**YOUR INSTRUCTIONS**. Return, word for word, the part of the oxytocin passage that begins at "According to a recent" and stops after "meet quality standards.".

**SELECTED EXCERPT**.
<<<<

According to a recent report by the World Health Organization (WHO), 1 in 10 ten medicines, mostly in LMICs, is substandard. There is ample evidence describing a serious, persistent problem with the quality of oxytocin, in particular, across LMICs. Oxytocin is the widely accepted and gold standard uterotonic for prevention and treatment of post-partum haemorrhage (PPH). The drug was identified as one of the 13 essential overlooked life-saving commodities, which according to a 2012 UN Commission Report, if more widely accessed and properly used, could save the lives of more than 6 million women and children. The 2017 Indian Government’s National Survey of the Quality of Medicines identified that 47% of oxytocin sampled across the nation did not meet quality standards.
Elizabeth Lule, Global Health and International Development Independent Consultant, The World Bank Group drew attention to the need to enhance public-private partnerships for ensuring access to quality medicines, adding that India has a powerful women’s rights and health movement that has largely helped reduce maternal mortality.

>>>>

**THE DATA**.
<<<<

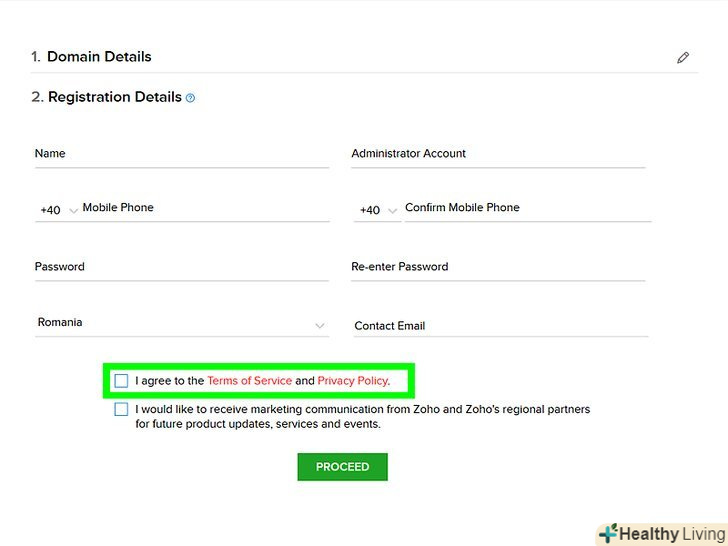Image resolution: width=728 pixels, height=546 pixels.
Task: Click the Healthy Living logo cross icon
Action: pos(608,534)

>>>>

**EXPECTED ANSWER**.
According to a recent report by the World Health Organization (WHO), 1 in 10 ten medicines, mostly in LMICs, is substandard. There is ample evidence describing a serious, persistent problem with the quality of oxytocin, in particular, across LMICs. Oxytocin is the widely accepted and gold standard uterotonic for prevention and treatment of post-partum haemorrhage (PPH). The drug was identified as one of the 13 essential overlooked life-saving commodities, which according to a 2012 UN Commission Report, if more widely accessed and properly used, could save the lives of more than 6 million women and children. The 2017 Indian Government’s National Survey of the Quality of Medicines identified that 47% of oxytocin sampled across the nation did not meet quality standards.